September 10, 2018 – Ottawa, Ontario – Edgewater Wireless Systems Inc. (TSX-V: YFI) (OTCQB: KPIFF) (the “Company”), the developer of WiFi3™ multi-channel WiFi chipsets and access point products for high-density wireless networks, is pleased to announce the closing of the second tranche of the Company’s private placement, previously announced on July 25, 2018.  The first tranche closing was announced on August 21, 2018.

Pursuant to the first tranche closing, the Company issued 10,726,106 units and pursuant to the second tranche closing, the Company issued 812,500 units for an aggregate of 11,538,606 units (the “Units”) at a price of $0.16 per Unit to raise aggregate gross proceeds of $1,846,177. Each Unit consists of one common share of the Company and one non-transferable warrant which entitles the holder to purchase one additional common share of the Company, for a period of 60 months from closing, at an exercise price of $0.24 per share. The warrant will be eligible for accelerated conversion at the option of the Company when the Company’s shares have traded above $0.45 per share for ten (10) consecutive trading days. This provision will only become effective beginning 12 months after closing the private placement.

Three members of the board of directors participated in the financing. The participation of these directors is considered to be a related party transaction pursuant to Multilateral Instrument 61-101 – Protection of Minority Security Holders in Special Transaction (“MI 61-101”). The Company determined that exemptions from the formal valuation and minority shareholder approval requirements of MI 61-101 were available for the related party transaction pursuant to Section 5.5(a) and Section 5.7(1)(a) of MI 61-101 on the basis that the fair market value of the transaction involving related parties was not more than 25 per cent of the company’s market capitalization.

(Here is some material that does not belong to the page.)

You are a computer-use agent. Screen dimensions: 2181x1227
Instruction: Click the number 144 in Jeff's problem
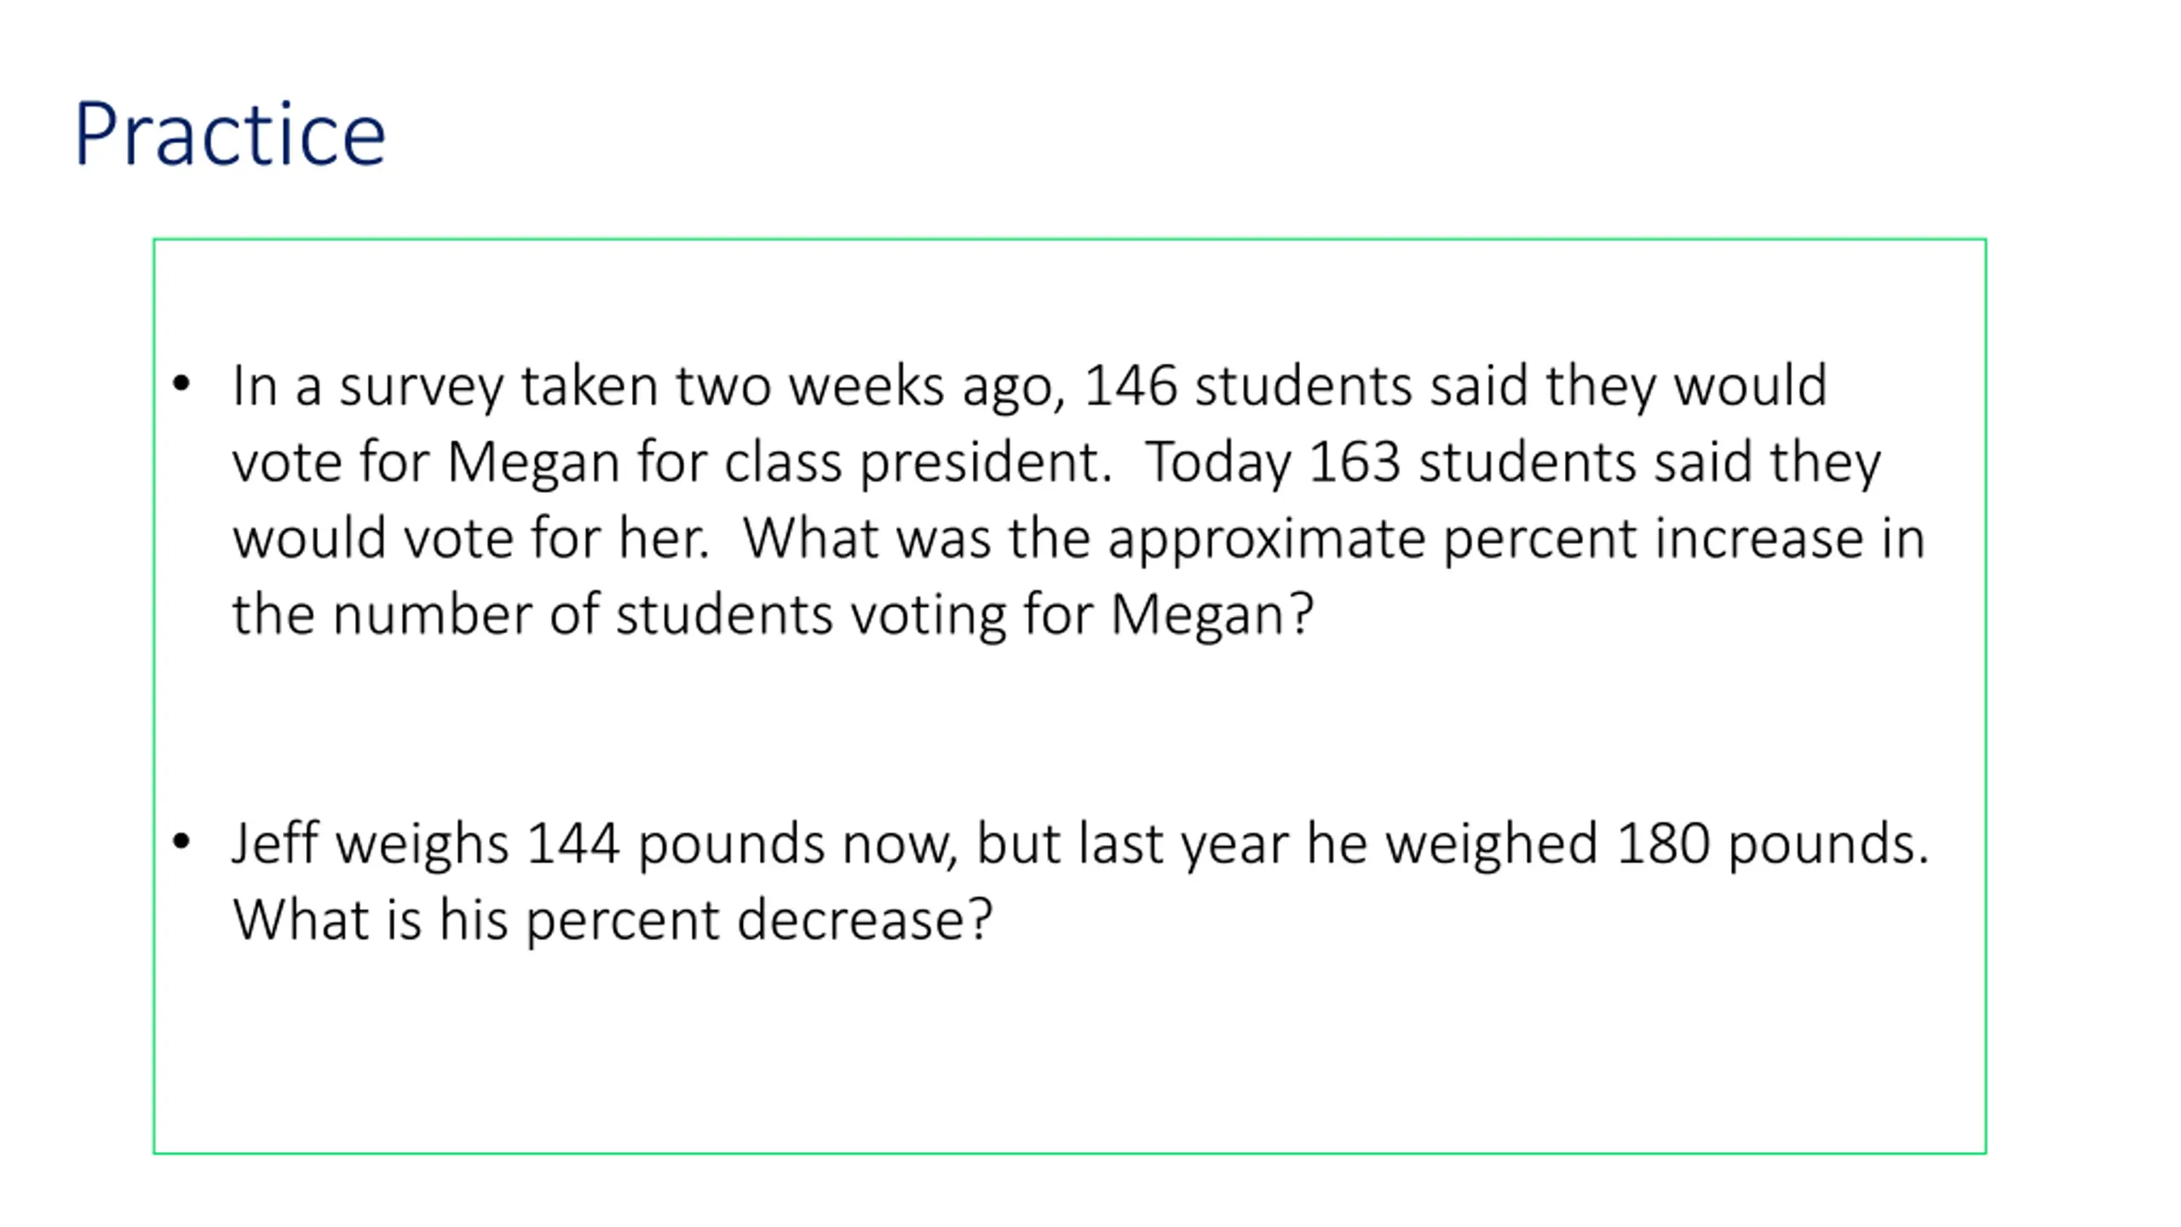click(x=573, y=844)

It is intended that the proceeds from the offering will be allocated as follows: manufacturing and production to fulfill obligations with the company’s customers and to scale for cable industry requirements with customers like Mediacom Communications; focused engineering and product development; and working capital and operating expenses.

There were no finder’s fees paid in connection with the second tranche of the private placement.  The securities issued pursuant to the second tranche of the private placement will be subject to a statutory four month hold period ending on January 5, 2019.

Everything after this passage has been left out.